GOAL OF THE EXERCISE: All lines between the start of the listing below and the line containing "Alanna Cartier (13, 1172)", inclusive, must be repeated exactly.

RECORDED INFORMATION:
----

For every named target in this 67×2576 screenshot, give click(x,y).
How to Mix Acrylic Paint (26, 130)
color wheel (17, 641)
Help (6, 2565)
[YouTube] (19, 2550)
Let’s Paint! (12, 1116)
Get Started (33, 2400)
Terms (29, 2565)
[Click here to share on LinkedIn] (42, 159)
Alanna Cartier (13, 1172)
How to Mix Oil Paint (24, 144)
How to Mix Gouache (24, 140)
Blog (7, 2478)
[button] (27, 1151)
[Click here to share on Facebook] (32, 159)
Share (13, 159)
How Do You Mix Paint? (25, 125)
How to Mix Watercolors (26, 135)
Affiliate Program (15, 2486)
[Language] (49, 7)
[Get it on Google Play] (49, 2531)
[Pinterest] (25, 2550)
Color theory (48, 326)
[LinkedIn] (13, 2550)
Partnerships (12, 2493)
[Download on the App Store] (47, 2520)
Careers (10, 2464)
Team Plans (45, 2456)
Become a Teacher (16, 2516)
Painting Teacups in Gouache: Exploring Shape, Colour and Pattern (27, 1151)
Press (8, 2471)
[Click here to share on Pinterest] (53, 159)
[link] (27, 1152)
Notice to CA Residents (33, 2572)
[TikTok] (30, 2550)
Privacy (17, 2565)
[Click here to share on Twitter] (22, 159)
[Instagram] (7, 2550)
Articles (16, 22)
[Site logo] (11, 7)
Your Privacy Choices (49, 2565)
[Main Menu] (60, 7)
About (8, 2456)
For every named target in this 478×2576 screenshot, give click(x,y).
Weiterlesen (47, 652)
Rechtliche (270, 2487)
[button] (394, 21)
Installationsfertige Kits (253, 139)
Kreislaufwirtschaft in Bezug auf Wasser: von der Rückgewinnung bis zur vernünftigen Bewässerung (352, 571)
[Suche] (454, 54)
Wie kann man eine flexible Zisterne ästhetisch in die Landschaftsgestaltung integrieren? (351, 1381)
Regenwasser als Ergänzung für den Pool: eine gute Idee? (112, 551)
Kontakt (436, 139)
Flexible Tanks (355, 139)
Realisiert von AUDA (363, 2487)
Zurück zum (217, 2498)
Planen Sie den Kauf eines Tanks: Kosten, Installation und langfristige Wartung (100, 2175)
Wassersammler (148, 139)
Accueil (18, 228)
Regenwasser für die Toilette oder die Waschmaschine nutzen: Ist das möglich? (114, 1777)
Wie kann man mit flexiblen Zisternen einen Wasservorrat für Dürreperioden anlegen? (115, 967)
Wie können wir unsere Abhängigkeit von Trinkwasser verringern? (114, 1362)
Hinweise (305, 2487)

----

SOLVED PROBLEM:
For every named target in this 67×2576 screenshot, give click(x,y).
How to Mix Acrylic Paint (26, 130)
color wheel (17, 641)
Help (6, 2565)
[YouTube] (19, 2550)
Let’s Paint! (12, 1116)
Get Started (33, 2400)
Terms (29, 2565)
[Click here to share on LinkedIn] (42, 159)
Alanna Cartier (13, 1172)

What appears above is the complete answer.